-- SUPPLIED DATA --
^^^^
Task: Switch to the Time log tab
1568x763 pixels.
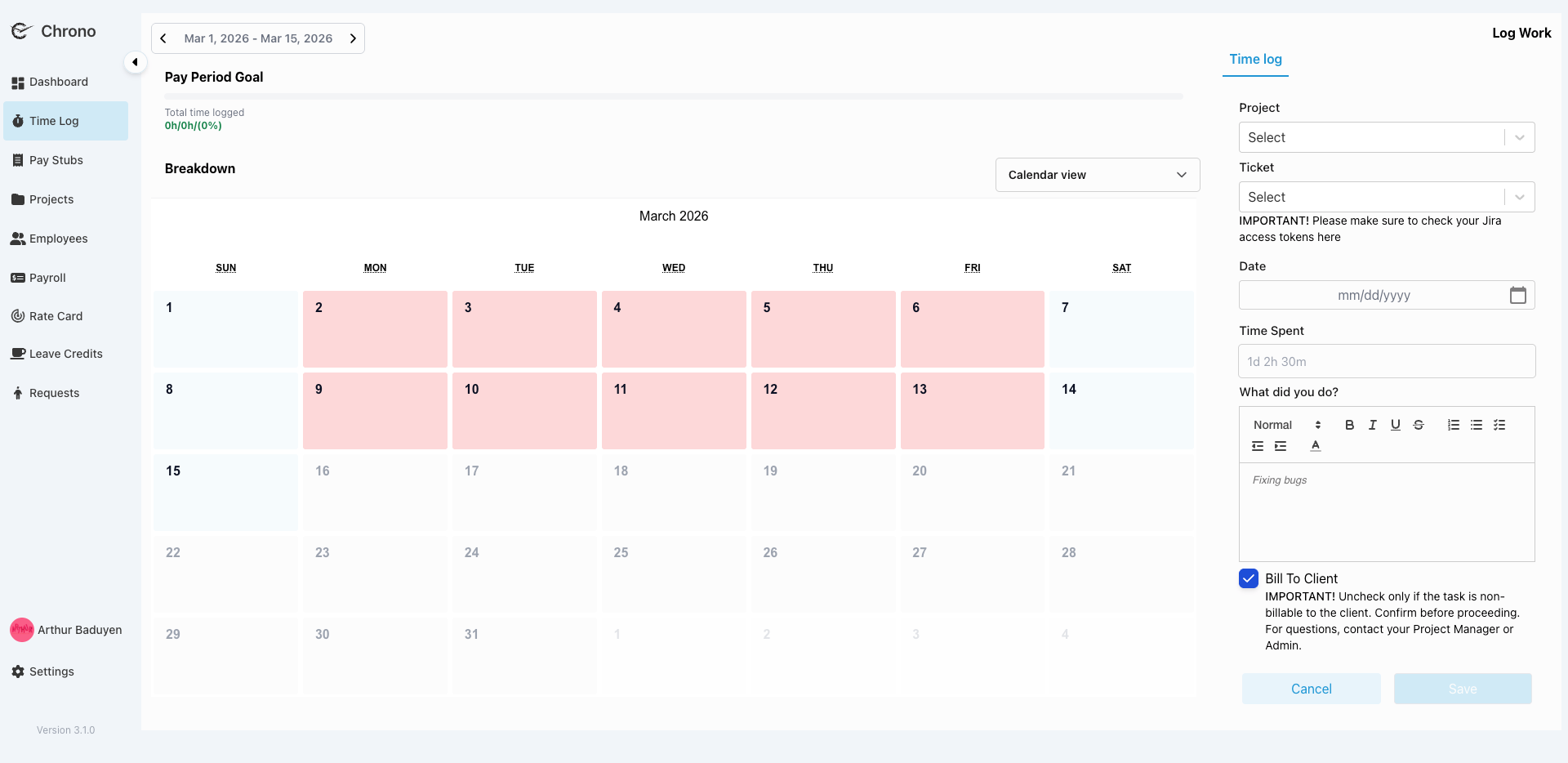Action: click(1255, 59)
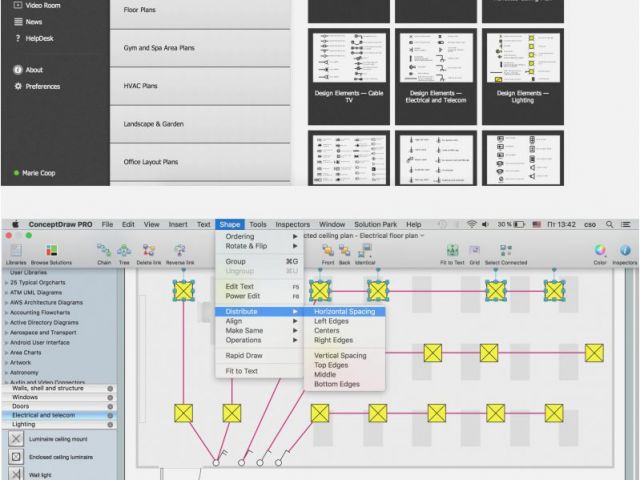Open Preferences in the sidebar

42,87
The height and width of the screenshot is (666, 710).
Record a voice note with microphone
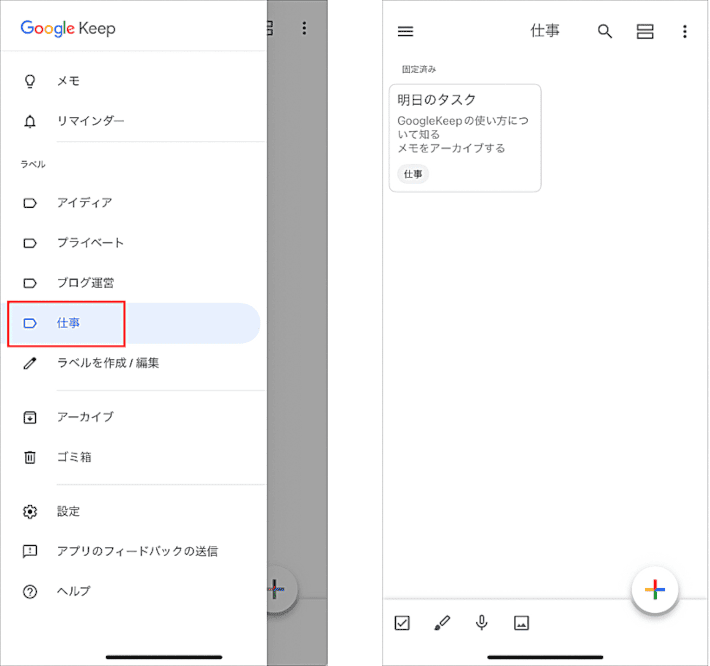[x=482, y=623]
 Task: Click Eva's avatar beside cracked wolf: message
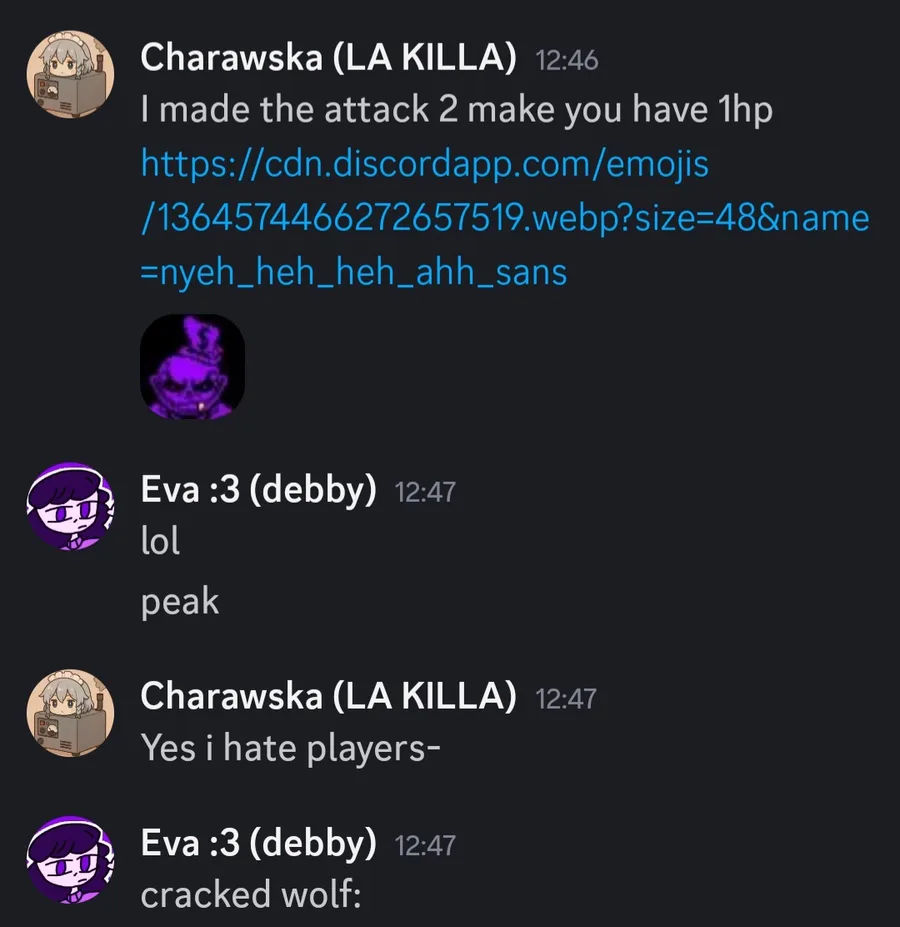coord(70,860)
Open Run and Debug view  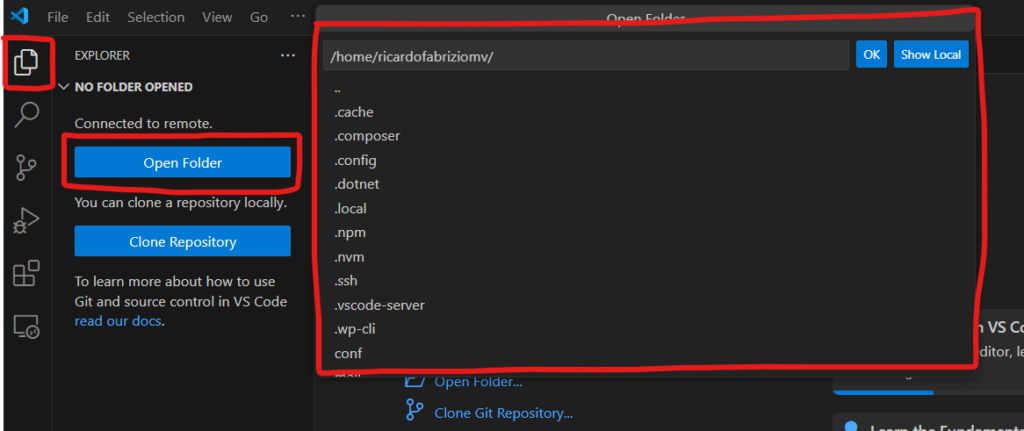coord(27,220)
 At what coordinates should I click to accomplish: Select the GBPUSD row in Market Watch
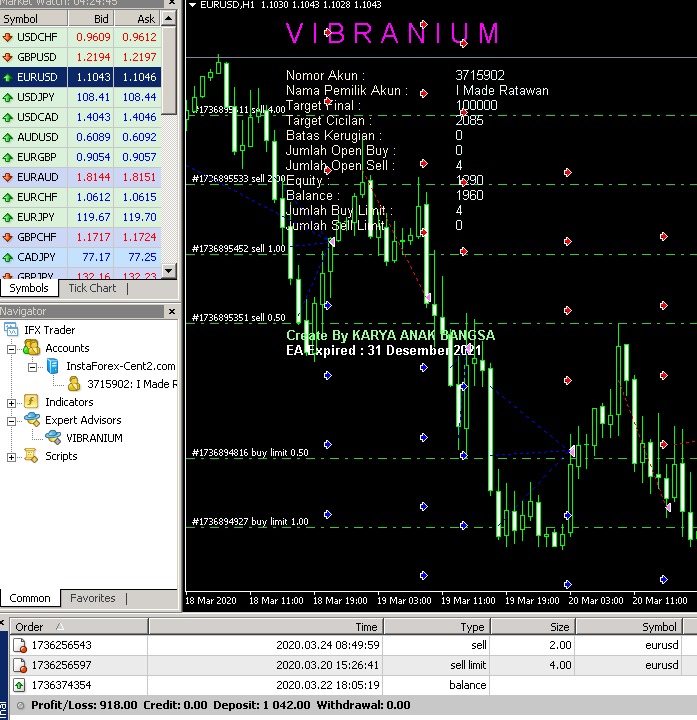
^^^^
-- TASK DETAILS --
Turn the data, from its first line through the line containing "coord(70,860)", into a numbered list, skipping blank lines and leaving out the pictures.

-- SOLUTION TO THE PROBLEM --
1. Task: Switch to the Time log tab
2. 1568x763 pixels.
3. Action: click(1255, 59)
4. Open Preferences in the sidebar
5. 42,87
6. The height and width of the screenshot is (666, 710).
7. Record a voice note with microphone
8. [x=482, y=623]
9.  Task: Click Eva's avatar beside cracked wolf: message
10. coord(70,860)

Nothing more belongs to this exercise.